----- Entries shown
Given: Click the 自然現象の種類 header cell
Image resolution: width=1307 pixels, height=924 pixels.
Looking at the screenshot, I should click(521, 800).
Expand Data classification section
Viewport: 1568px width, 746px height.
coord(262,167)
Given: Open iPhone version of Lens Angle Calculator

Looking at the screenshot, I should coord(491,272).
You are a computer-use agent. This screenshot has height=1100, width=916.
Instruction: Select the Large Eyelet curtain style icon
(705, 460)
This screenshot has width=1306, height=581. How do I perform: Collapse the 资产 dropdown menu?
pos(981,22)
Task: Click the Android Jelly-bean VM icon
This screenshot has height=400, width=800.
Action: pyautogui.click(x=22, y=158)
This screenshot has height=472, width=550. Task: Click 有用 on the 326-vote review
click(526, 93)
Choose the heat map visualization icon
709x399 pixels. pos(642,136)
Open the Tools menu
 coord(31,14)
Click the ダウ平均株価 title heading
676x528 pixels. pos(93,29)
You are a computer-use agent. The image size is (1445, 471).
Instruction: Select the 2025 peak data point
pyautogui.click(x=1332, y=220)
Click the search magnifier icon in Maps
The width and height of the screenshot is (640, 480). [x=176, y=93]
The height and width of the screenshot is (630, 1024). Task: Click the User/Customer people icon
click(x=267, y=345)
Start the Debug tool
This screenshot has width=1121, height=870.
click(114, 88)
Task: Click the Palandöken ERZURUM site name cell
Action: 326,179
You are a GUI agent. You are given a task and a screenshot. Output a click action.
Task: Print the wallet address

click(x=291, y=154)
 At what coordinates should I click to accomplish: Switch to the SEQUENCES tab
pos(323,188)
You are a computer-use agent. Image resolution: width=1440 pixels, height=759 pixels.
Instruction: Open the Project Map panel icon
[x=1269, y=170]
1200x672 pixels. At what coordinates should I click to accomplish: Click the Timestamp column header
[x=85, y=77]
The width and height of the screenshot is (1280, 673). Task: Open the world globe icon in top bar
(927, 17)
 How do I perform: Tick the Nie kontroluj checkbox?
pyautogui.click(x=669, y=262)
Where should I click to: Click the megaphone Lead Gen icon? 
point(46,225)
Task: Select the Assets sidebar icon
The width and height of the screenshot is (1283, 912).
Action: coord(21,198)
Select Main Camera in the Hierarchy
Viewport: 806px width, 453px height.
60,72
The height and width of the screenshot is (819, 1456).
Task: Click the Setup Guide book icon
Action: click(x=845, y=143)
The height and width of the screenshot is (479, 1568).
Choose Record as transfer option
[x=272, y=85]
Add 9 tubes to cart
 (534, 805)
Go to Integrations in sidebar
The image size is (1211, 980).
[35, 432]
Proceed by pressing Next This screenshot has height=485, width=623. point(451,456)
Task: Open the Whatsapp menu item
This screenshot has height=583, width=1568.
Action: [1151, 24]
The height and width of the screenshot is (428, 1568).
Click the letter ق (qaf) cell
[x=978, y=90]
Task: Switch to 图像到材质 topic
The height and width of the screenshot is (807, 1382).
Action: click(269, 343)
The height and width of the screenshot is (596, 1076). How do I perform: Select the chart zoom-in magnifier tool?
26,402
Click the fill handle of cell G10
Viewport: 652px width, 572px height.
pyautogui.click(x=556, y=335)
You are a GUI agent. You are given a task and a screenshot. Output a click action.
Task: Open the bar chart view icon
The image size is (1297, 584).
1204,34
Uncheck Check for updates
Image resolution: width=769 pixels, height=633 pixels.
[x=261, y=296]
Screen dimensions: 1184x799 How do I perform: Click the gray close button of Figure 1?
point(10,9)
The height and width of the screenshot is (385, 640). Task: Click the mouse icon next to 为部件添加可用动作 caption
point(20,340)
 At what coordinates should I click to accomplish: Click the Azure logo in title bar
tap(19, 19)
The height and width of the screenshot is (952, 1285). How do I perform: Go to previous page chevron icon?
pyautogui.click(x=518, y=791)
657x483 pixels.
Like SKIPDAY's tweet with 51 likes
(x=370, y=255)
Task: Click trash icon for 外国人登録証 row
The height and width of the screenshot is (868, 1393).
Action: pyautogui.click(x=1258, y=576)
----------
**What is required**
The full set of records above must be retyped exactly.

**Completed task**
Given: Click the 自然現象の種類 header cell
Image resolution: width=1307 pixels, height=924 pixels.
Looking at the screenshot, I should click(521, 800).
Expand Data classification section
Viewport: 1568px width, 746px height.
coord(262,167)
Given: Open iPhone version of Lens Angle Calculator

Looking at the screenshot, I should coord(491,272).
You are a computer-use agent. This screenshot has height=1100, width=916.
Instruction: Select the Large Eyelet curtain style icon
(705, 460)
This screenshot has width=1306, height=581. How do I perform: Collapse the 资产 dropdown menu?
pos(981,22)
Task: Click the Android Jelly-bean VM icon
This screenshot has height=400, width=800.
Action: pyautogui.click(x=22, y=158)
This screenshot has height=472, width=550. Task: Click 有用 on the 326-vote review
click(526, 93)
Choose the heat map visualization icon
709x399 pixels. pos(642,136)
Open the Tools menu
 coord(31,14)
Click the ダウ平均株価 title heading
676x528 pixels. pos(93,29)
You are a computer-use agent. The image size is (1445, 471).
Instruction: Select the 2025 peak data point
pyautogui.click(x=1332, y=220)
Click the search magnifier icon in Maps
The width and height of the screenshot is (640, 480). [x=176, y=93]
The height and width of the screenshot is (630, 1024). Task: Click the User/Customer people icon
click(x=267, y=345)
Start the Debug tool
This screenshot has width=1121, height=870.
click(114, 88)
Task: Click the Palandöken ERZURUM site name cell
Action: 326,179
You are a GUI agent. You are given a task and a screenshot. Output a click action.
Task: Print the wallet address

click(x=291, y=154)
 At what coordinates should I click to accomplish: Switch to the SEQUENCES tab
pos(323,188)
You are a computer-use agent. Image resolution: width=1440 pixels, height=759 pixels.
Instruction: Open the Project Map panel icon
[x=1269, y=170]
1200x672 pixels. At what coordinates should I click to accomplish: Click the Timestamp column header
[x=85, y=77]
The width and height of the screenshot is (1280, 673). Task: Open the world globe icon in top bar
(927, 17)
 How do I perform: Tick the Nie kontroluj checkbox?
pyautogui.click(x=669, y=262)
Where should I click to: Click the megaphone Lead Gen icon? 
point(46,225)
Task: Select the Assets sidebar icon
The width and height of the screenshot is (1283, 912).
Action: coord(21,198)
Select Main Camera in the Hierarchy
Viewport: 806px width, 453px height.
60,72
The height and width of the screenshot is (819, 1456).
Task: Click the Setup Guide book icon
Action: click(x=845, y=143)
The height and width of the screenshot is (479, 1568).
Choose Record as transfer option
[x=272, y=85]
Add 9 tubes to cart
 (534, 805)
Go to Integrations in sidebar
The image size is (1211, 980).
[35, 432]
Proceed by pressing Next This screenshot has height=485, width=623. point(451,456)
Task: Open the Whatsapp menu item
This screenshot has height=583, width=1568.
Action: [1151, 24]
The height and width of the screenshot is (428, 1568).
Click the letter ق (qaf) cell
[x=978, y=90]
Task: Switch to 图像到材质 topic
The height and width of the screenshot is (807, 1382).
Action: click(269, 343)
The height and width of the screenshot is (596, 1076). How do I perform: Select the chart zoom-in magnifier tool?
26,402
Click the fill handle of cell G10
Viewport: 652px width, 572px height.
pyautogui.click(x=556, y=335)
You are a GUI agent. You are given a task and a screenshot. Output a click action.
Task: Open the bar chart view icon
The image size is (1297, 584).
1204,34
Uncheck Check for updates
Image resolution: width=769 pixels, height=633 pixels.
[x=261, y=296]
Screen dimensions: 1184x799 How do I perform: Click the gray close button of Figure 1?
point(10,9)
The height and width of the screenshot is (385, 640). Task: Click the mouse icon next to 为部件添加可用动作 caption
point(20,340)
 At what coordinates should I click to accomplish: Click the Azure logo in title bar
tap(19, 19)
The height and width of the screenshot is (952, 1285). How do I perform: Go to previous page chevron icon?
pyautogui.click(x=518, y=791)
657x483 pixels.
Like SKIPDAY's tweet with 51 likes
(x=370, y=255)
Task: Click trash icon for 外国人登録証 row
The height and width of the screenshot is (868, 1393).
Action: pyautogui.click(x=1258, y=576)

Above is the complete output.